While sovereign immunity shields the United States from liability arising out of this dispute, the United States nevertheless retains its status as a joint tortfeasor in negligently causing Porter’s death. The Court must still determine, though, whether the payments made by the United States constitute compensation from a collateral source. The Court FINDS that the funeral expenses did not come from a collateral source, but that the death gratuity payment did. Virginia law specifically provides for the recovery of funeral expenses in a wrongful death action. Va.Code Ann. § 8.01-52. Such expenses are readily quantifiable and identifiable, and Claimant would clearly benefit from a double recovery absent a set-off in the judgment for the expenses already reimbursed. Such a result would run counter to the principle that a tort victim is entitled to no more recovery than is necessary to be made whole. See Bullard, 595 S.E.2d at 288 (quoting Schickling v. Aspinall, 235 Va. 472, 369 S.E.2d 172, 174 (1988)) (explaining that the collateral source rule is intended to balance this principle with the principle that a defendant is liable for all damages that proximately result from his wrong). Unlike the funeral expenses reimbursement, the death gratuity payment bears no relation to the damages recoverable under Virginia law. It is simply a payment made to the families of deceased servicemen, irrespective of negligence.

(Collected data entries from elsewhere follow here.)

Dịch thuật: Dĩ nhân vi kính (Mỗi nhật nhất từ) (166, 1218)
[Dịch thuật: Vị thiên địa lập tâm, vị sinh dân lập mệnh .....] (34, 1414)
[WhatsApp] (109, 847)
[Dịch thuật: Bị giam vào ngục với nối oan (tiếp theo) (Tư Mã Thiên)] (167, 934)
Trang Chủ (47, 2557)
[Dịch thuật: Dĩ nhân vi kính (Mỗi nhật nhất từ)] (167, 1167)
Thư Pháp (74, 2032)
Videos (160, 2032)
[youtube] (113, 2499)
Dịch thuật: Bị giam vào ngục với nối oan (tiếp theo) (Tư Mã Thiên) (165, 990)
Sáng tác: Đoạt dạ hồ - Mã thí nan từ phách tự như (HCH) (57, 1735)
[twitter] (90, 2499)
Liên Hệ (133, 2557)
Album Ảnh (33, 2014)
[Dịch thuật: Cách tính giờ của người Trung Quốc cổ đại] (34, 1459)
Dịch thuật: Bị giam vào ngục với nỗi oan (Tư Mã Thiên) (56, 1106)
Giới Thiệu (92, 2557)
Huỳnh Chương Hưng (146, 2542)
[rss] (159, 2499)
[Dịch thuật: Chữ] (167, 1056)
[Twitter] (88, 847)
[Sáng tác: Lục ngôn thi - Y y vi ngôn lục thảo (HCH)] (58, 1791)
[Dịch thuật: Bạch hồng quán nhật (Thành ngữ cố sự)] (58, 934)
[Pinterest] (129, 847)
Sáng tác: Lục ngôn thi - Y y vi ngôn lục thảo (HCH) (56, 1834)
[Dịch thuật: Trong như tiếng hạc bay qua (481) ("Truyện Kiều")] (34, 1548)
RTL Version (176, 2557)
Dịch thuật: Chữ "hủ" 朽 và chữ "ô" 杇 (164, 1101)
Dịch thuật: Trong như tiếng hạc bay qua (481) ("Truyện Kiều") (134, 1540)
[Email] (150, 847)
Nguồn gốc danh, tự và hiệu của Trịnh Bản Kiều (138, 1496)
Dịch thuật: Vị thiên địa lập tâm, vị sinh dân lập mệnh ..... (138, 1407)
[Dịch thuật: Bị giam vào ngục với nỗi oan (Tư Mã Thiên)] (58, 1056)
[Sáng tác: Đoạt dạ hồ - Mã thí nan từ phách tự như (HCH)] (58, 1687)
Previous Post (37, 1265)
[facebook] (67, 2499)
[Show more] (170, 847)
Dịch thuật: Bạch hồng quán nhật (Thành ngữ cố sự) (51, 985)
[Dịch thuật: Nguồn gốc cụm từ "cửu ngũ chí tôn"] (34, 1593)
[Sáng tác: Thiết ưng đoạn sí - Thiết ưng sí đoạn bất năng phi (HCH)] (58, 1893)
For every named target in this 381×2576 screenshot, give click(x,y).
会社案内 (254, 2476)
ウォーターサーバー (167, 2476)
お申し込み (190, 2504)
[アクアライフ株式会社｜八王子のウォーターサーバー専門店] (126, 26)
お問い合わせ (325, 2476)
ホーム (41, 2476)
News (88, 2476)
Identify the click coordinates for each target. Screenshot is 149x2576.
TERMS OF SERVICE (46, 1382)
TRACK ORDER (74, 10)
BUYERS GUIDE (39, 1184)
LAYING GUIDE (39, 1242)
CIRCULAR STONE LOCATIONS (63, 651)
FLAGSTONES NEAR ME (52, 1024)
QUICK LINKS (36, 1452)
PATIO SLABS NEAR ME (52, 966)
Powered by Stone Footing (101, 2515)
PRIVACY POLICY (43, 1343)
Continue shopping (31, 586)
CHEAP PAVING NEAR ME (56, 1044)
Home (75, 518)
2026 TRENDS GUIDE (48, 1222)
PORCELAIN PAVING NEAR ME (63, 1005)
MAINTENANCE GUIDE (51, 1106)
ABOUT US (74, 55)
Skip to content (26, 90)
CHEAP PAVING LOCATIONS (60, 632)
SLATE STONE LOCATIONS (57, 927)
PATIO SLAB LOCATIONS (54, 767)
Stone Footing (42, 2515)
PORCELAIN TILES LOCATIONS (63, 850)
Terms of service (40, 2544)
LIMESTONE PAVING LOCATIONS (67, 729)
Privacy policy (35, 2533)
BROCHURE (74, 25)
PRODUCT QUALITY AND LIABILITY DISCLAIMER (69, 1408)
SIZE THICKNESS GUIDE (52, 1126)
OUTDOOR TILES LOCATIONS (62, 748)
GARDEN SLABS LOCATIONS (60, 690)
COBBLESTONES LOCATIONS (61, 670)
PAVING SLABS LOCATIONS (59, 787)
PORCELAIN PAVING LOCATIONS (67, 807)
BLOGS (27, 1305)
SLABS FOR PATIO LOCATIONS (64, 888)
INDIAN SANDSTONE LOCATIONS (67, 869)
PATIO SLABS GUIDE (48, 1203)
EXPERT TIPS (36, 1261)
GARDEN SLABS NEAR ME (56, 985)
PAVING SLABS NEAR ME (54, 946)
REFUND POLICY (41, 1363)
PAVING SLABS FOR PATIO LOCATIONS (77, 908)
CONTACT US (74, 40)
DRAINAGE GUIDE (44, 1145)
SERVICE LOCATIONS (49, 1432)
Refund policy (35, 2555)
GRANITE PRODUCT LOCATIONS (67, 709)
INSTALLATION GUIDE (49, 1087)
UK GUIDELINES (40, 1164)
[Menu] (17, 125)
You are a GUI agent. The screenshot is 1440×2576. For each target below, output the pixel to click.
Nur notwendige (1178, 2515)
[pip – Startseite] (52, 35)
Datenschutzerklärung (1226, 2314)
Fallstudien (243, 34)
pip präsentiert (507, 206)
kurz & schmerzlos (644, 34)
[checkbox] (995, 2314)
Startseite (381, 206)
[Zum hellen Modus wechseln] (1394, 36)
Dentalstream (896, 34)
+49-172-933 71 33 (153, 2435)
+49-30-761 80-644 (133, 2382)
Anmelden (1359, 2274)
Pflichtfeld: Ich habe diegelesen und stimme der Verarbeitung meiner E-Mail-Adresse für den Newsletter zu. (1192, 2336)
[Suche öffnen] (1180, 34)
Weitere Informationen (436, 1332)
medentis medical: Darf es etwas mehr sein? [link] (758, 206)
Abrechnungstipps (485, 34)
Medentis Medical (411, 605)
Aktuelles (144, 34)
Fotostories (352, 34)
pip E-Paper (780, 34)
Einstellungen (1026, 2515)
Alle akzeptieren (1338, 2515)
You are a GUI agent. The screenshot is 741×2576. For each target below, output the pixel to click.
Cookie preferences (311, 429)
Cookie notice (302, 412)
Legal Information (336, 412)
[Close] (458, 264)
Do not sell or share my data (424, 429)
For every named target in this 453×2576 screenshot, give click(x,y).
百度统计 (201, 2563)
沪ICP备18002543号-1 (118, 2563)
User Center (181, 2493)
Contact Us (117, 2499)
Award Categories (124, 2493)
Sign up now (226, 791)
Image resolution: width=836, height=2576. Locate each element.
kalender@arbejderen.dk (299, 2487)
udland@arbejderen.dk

See Stencel Aero, 431 U.S. at 671, 97 S.Ct. 2054. The mere coincidence that the United States is also a joint tortfeasor should not act to diminish the liability of the joint tortfeasors and excuse them from compensating Claimant for all the damages that proximately resulted from their wrong. See Bullard, 595 S.E.2d at 288. Accordingly, the Court will not reduce the judgment by the amount of the death gratuity payment.

A Prejudgment Interest

Having turned to substantive state law to determine what damages are available to Claimant and who is responsible for paying those damages, the Court also turns to substantive state law to determine whether to award prejudgment interest on the assessed damages. Under Virginia law, prejudgment interest is a discretionary matter for the courts. Va. Code Ann. § 8.01-382 (explaining that courts “may provide for interest on any principal sum awarded, or any part thereof’).

Vulcan’s liability in this matter was far from clear as this case proceeded to trial, and only at the conclusion of trial did the Court quantify the damage done by the combined negligence of Vulcan and the United States. Unlike in a typical maritime collision case, the damages awarded here were not and could not have been calculated simply by looking at some estimated bill or actual receipt. The parties therefore had no way of knowing before trial if the Court would award damages or, if it did, how much the Court would award. Additionally, the Court has taken a fairly significant amount of time to deliberate on the issues that remained unresolved following the trial, and has delayed entry of the judgment until the filing of this opinion. To require Vulcan to pay prejudgment interest during that time period would be to work injustice. Exercising its discretion, then, the Court DECLINES to award prejudgment interest in the instant matter.

IV. Judgment

Having FOUND Plaintiff Vulcan Materials Company to be jointly and severally liable for the wrongful death of Freddie N. Porter, Jr., and in accordance with the damages provisions of Virginia law, the Court GRANTS judgment for Claimant in the amount of one million two hundred fifty thousand dollars ($1,250,000.00), to be distributed as follows: six hundred thousand dollars ($600,000.00) to Cassita Massiah, Porter’s mother and custodial parent; three hundred thousand dollars ($300,-000.00) to Freddie Porter Sr., Porter’s father and non-custodial parent; and fifty thousand dollars ($50,000.00) to each of Porter’s seven siblings. Although Claimant is entitled to recover her expenses for Porter’s funeral, the United States has already reimbursed those expenses, and accordingly no provision is made therefor in this judgment.

The Clerk is REQUESTED to send a copy of this order to all counsel of record.

It is so ORDERED. 
      
      . This issue may be moot in view of the stipulated value of the Poole.